• YOUR TASK: From the line containing "Screen dimensions: 1568x633" to the last line of the records, reproduce every line exactly and print nothing else.

• RECORDS FOR THIS TASK:
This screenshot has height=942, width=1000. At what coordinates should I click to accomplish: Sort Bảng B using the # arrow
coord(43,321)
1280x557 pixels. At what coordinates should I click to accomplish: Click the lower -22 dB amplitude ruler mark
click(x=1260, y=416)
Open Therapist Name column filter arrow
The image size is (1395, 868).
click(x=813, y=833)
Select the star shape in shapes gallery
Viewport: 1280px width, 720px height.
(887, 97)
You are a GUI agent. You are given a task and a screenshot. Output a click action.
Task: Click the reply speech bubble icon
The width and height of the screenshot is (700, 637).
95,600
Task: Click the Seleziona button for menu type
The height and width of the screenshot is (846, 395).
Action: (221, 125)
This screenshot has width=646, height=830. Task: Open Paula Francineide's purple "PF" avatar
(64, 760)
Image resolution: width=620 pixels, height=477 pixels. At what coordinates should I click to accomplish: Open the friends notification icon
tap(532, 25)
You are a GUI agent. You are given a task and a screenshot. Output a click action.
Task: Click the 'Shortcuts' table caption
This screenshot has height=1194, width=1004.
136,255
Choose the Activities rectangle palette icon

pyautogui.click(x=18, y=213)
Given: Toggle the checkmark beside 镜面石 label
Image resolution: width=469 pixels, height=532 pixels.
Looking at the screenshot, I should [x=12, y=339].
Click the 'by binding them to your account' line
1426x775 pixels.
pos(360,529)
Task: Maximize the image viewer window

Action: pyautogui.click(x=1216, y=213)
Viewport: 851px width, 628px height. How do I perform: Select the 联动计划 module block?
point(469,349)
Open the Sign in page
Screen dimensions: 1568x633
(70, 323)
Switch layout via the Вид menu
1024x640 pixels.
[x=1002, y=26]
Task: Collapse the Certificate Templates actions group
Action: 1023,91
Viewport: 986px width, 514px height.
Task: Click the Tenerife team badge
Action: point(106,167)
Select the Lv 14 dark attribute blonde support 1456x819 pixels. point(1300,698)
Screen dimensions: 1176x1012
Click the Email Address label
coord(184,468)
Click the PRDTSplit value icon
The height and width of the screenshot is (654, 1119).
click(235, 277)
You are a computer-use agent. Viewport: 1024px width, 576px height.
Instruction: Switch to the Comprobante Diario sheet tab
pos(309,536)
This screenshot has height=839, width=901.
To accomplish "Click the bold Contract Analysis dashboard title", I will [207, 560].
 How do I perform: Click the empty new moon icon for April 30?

• EXERCISE RESULT:
Screen dimensions: 1568x633
(70, 323)
Switch layout via the Вид menu
1024x640 pixels.
[x=1002, y=26]
Task: Collapse the Certificate Templates actions group
Action: 1023,91
Viewport: 986px width, 514px height.
Task: Click the Tenerife team badge
Action: point(106,167)
Select the Lv 14 dark attribute blonde support 1456x819 pixels. point(1300,698)
Screen dimensions: 1176x1012
Click the Email Address label
coord(184,468)
Click the PRDTSplit value icon
The height and width of the screenshot is (654, 1119).
click(235, 277)
You are a computer-use agent. Viewport: 1024px width, 576px height.
Instruction: Switch to the Comprobante Diario sheet tab
pos(309,536)
This screenshot has height=839, width=901.
To accomplish "Click the bold Contract Analysis dashboard title", I will [207, 560].
 How do I perform: Click the empty new moon icon for April 30?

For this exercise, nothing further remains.